## [Work instructions]
Gather from the listing below each line that includes the word "agent", and copy it.

## [Available records]
══════════════════════════════
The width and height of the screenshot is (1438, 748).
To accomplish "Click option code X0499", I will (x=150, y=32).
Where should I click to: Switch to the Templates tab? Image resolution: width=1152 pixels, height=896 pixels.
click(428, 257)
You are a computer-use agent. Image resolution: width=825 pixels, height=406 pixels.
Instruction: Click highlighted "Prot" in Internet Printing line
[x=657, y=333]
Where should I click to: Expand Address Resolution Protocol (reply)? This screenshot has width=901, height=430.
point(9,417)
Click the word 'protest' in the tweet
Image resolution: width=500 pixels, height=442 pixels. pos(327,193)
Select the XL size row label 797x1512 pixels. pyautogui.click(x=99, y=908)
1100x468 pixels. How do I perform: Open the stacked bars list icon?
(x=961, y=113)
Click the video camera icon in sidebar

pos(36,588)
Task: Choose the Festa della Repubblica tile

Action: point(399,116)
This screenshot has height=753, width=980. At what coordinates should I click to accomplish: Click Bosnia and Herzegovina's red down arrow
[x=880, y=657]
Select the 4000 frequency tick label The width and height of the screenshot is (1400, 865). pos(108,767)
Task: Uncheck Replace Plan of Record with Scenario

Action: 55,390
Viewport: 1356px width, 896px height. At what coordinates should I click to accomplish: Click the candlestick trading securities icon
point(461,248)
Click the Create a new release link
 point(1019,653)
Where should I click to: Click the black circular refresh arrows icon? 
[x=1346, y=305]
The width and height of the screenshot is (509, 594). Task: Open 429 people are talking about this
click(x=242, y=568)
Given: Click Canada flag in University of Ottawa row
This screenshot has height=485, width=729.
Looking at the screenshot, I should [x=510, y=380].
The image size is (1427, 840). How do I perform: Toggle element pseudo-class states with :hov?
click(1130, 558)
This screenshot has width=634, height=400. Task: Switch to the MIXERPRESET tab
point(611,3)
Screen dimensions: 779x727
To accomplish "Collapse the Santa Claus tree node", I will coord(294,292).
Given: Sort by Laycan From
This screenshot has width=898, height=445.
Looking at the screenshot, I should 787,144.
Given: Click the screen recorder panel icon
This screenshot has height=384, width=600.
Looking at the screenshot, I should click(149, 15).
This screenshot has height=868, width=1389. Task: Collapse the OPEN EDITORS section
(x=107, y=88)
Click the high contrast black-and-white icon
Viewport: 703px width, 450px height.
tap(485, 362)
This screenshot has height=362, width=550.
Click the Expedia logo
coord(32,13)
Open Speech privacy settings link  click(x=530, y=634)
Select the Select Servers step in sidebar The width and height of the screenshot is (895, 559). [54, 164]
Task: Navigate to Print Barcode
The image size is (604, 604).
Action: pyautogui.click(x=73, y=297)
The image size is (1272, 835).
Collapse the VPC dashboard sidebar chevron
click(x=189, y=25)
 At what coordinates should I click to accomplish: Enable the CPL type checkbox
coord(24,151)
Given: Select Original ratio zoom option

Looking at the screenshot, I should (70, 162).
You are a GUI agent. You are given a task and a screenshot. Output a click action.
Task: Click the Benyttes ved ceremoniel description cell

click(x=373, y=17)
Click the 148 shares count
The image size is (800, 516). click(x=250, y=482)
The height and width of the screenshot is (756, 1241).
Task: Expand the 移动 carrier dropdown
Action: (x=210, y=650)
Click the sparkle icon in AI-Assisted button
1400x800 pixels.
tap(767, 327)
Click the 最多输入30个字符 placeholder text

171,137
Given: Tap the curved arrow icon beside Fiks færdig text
══════════════════════════════
## [Reply]
You are a computer-use agent. Image resolution: width=825 pixels, height=406 pixels.
You are a GUI agent. You are given a task and a screenshot. Output a click action.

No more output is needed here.